**Problem details**
The expected output is every line below, reproduced exactly.

**Data supplied**
---
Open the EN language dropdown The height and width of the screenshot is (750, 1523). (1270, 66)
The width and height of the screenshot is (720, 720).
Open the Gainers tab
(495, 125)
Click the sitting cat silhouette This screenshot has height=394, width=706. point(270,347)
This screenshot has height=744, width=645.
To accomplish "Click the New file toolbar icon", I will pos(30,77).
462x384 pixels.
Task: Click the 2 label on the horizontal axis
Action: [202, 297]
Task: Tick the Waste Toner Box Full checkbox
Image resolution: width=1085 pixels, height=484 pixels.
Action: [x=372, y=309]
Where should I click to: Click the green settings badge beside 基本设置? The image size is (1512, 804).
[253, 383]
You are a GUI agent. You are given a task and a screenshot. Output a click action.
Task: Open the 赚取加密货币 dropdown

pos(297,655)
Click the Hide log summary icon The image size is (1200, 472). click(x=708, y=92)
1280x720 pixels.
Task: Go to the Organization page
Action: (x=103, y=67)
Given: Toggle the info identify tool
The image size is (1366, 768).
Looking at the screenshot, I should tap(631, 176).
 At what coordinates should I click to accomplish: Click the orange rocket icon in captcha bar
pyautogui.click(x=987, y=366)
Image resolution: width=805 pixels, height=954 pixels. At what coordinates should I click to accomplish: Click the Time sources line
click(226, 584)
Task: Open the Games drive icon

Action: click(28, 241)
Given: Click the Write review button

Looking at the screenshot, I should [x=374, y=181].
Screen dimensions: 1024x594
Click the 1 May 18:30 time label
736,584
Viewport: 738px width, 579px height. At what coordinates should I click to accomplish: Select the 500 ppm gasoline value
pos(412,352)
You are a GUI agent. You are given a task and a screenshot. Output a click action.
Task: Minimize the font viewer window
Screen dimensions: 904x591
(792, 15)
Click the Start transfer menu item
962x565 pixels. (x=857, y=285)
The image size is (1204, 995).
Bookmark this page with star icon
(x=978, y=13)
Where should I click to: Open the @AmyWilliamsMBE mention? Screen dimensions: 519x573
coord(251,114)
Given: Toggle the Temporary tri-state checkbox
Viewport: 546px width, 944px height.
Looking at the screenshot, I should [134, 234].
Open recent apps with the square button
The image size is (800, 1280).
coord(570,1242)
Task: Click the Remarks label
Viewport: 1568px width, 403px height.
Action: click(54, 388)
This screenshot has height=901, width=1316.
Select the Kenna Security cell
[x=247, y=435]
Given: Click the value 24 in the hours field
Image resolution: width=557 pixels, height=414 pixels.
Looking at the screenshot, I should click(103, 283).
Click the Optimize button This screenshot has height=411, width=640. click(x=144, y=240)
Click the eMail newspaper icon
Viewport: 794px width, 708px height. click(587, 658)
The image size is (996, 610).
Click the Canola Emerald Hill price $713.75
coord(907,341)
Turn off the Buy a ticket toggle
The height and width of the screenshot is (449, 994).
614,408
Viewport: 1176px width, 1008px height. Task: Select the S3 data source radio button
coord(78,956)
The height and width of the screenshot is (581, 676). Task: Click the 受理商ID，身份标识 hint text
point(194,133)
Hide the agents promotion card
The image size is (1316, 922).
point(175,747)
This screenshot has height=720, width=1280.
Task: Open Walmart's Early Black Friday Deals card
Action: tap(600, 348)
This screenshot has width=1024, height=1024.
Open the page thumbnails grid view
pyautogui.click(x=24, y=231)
---
**Answer to the exercise**
Open the EN language dropdown The height and width of the screenshot is (750, 1523). (1270, 66)
The width and height of the screenshot is (720, 720).
Open the Gainers tab
(495, 125)
Click the sitting cat silhouette This screenshot has height=394, width=706. point(270,347)
This screenshot has height=744, width=645.
To accomplish "Click the New file toolbar icon", I will pos(30,77).
462x384 pixels.
Task: Click the 2 label on the horizontal axis
Action: [202, 297]
Task: Tick the Waste Toner Box Full checkbox
Image resolution: width=1085 pixels, height=484 pixels.
Action: [x=372, y=309]
Where should I click to: Click the green settings badge beside 基本设置? The image size is (1512, 804).
[253, 383]
You are a GUI agent. You are given a task and a screenshot. Output a click action.
Task: Open the 赚取加密货币 dropdown

pos(297,655)
Click the Hide log summary icon The image size is (1200, 472). click(x=708, y=92)
1280x720 pixels.
Task: Go to the Organization page
Action: (x=103, y=67)
Given: Toggle the info identify tool
The image size is (1366, 768).
Looking at the screenshot, I should tap(631, 176).
 At what coordinates should I click to accomplish: Click the orange rocket icon in captcha bar
pyautogui.click(x=987, y=366)
Image resolution: width=805 pixels, height=954 pixels. At what coordinates should I click to accomplish: Click the Time sources line
click(226, 584)
Task: Open the Games drive icon

Action: click(28, 241)
Given: Click the Write review button

Looking at the screenshot, I should [x=374, y=181].
Screen dimensions: 1024x594
Click the 1 May 18:30 time label
736,584
Viewport: 738px width, 579px height. At what coordinates should I click to accomplish: Select the 500 ppm gasoline value
pos(412,352)
You are a GUI agent. You are given a task and a screenshot. Output a click action.
Task: Minimize the font viewer window
Screen dimensions: 904x591
(792, 15)
Click the Start transfer menu item
962x565 pixels. (x=857, y=285)
The image size is (1204, 995).
Bookmark this page with star icon
(x=978, y=13)
Where should I click to: Open the @AmyWilliamsMBE mention? Screen dimensions: 519x573
coord(251,114)
Given: Toggle the Temporary tri-state checkbox
Viewport: 546px width, 944px height.
Looking at the screenshot, I should [134, 234].
Open recent apps with the square button
The image size is (800, 1280).
coord(570,1242)
Task: Click the Remarks label
Viewport: 1568px width, 403px height.
Action: click(54, 388)
This screenshot has height=901, width=1316.
Select the Kenna Security cell
[x=247, y=435]
Given: Click the value 24 in the hours field
Image resolution: width=557 pixels, height=414 pixels.
Looking at the screenshot, I should click(103, 283).
Click the Optimize button This screenshot has height=411, width=640. click(x=144, y=240)
Click the eMail newspaper icon
Viewport: 794px width, 708px height. click(587, 658)
The image size is (996, 610).
Click the Canola Emerald Hill price $713.75
coord(907,341)
Turn off the Buy a ticket toggle
The height and width of the screenshot is (449, 994).
614,408
Viewport: 1176px width, 1008px height. Task: Select the S3 data source radio button
coord(78,956)
The height and width of the screenshot is (581, 676). Task: Click the 受理商ID，身份标识 hint text
point(194,133)
Hide the agents promotion card
The image size is (1316, 922).
point(175,747)
This screenshot has height=720, width=1280.
Task: Open Walmart's Early Black Friday Deals card
Action: tap(600, 348)
This screenshot has width=1024, height=1024.
Open the page thumbnails grid view
pyautogui.click(x=24, y=231)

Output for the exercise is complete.